Hükümdarlar Orta Asya'dan getirdikleri Han, Hakan, Kağan gibi unvanların yanında İran-İslam geleneğinden gelen Sultan, Padişah, Şah gibi unvanları da kullanmaya başladılar. Türkiye Selçuklu Devleti'nde İran etkisiyle Keykubat, Keykavus, Keyhüsrev gibi Farsça unvanların kullanımı arttı.
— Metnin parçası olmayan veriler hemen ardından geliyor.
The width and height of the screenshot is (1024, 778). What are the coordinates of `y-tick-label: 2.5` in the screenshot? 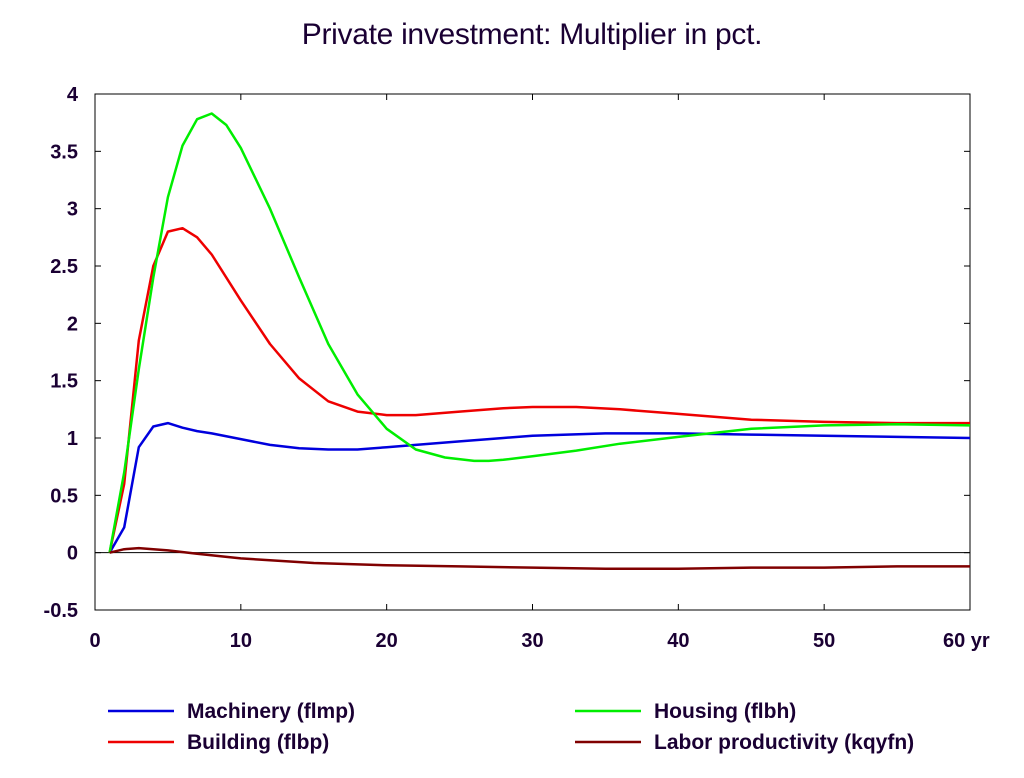 It's located at (64, 267).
Hanedana mensup olup eyaletlere yönetici olarak atanan şehzadelere melik denirdi. Melikler, Atabey denilen deneyimli kişilerin gözetiminde yetişir, kendi adlarına para bastıramazlar, yabancı devletlerle antlaşma yapamazlardı ancak iç işlerinde serbesttiler.
Türk-İslam Devletleri'nde devlet işlerinin görüşülüp karara bağlandığı organa Divan denirdi. Türkiye Selçuklu Devleti'nde başlıca divanlar: Divan-ı Saltanat, Divan-ı İstifa (maliye işleri), Divan-ı Tuğra (yazışmalar), Divan-ı Arz (askerlik işleri), Divan-ı İşraf (teftiş), Divan-ı Mezalim (yüksek mahkeme) ve Niyabet-i Saltanat'tı.
Not: Türklerin veraset (kalıtım) anlayışı düzensiz olup, devletin en zayıf noktasını oluşturuyordu. Bu aynı zamanda Türk devletlerinin federatif yapısının sebeplerinden biriydi.